I raise this distinction in order to make three points. The first is that we should be suspicious of any theory which treats technology as one thing, or one kind of thing, to be promoted or avoided. Technology is too much with us and too varied in its manifestations to be usefully treated in this manner. Rather, we must learn to ask the right questions, questions which will enable us to make better grounded choices about which technologies to use and how to use them. My second point is that a technology, when used broadly to refer to a way of doing things, includes far more than gears and microchips. It also includes ways of thinking and forms of social organization. To opt for certain kinds of technology is to opt for a whole package. Foucault has explored some of these relations in linking the technologies of punishment and discipline with the professions and disciplines they have spawned. The third point is more strictly educational. Is Franklin right that education operates as a prescriptive technology, creating a public which is inclined to accept particular technologies and their related social structures as inevitable?

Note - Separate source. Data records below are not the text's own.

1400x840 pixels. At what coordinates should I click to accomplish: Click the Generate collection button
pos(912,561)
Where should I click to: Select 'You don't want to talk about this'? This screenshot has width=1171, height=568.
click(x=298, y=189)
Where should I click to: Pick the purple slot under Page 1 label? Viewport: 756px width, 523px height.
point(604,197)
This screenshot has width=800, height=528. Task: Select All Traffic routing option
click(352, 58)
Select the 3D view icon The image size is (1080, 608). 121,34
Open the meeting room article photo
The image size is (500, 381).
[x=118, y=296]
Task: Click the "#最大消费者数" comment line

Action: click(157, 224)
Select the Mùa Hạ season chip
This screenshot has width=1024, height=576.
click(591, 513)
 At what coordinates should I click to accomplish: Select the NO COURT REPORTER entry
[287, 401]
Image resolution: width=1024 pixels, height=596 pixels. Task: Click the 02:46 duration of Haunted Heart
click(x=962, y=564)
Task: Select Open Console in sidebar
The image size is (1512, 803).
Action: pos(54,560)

As a final point, I would like to turn to a particular aspect of the sort of thinking which has been associated with the recent explosive growth of new technology. It has perhaps been best captured by George Grant, who describes it as a technological imperative. It says, if something is technologically sweet, you do it. If, when, and how something gets used is a matter for society, politicians, or the courts to decide. For scientists or technicians, the only relevant question is whether it can be done. So, recently a scientist who believes he has isolated a gene which determines homosexuality suggested that he would proceed with his work but do everything in his power to prevent it being used by parents who might selectively abort fetuses which had this gene. The naiveté of this position is breathtaking. Not only does he think he can engage in this sort of work without getting his hands dirty but also that he can choose how others will use his discoveries. We might compare this to the position of Ursula Franklin who throughout her career has refused to work with the aerospace industry because of its link to military applications and has refused to have anything to do with the development of nuclear power. When asked if she would work on the problem of disposing of nuclear waste, she again declined, saying that she would not until there was public agreement to end nuclear power production. Until then, any promising development in terms of handling nuclear waste is likely only to serve as new grounds for continuing nuclear power programs. Here is the germ of an ethics of technology which recognizes that we have choice yet does not imagine that our technologies are simply neutral instruments which can be detached from social context. In closing, I would like to thank David Blacker for raising these issues in a useful way and second him in issuing an invitation for others to join in.
1. Virtually all these remarks are built on Ursula Franklin, The Real World of Technology (Toronto: CBC Enterprises, 1990); and George Grant, Thinking about Technology in Technology and Justice (Toronto: Anasi, 1986). I would also like to recognize that Shirley Parkinson provided helpful comments on a draft.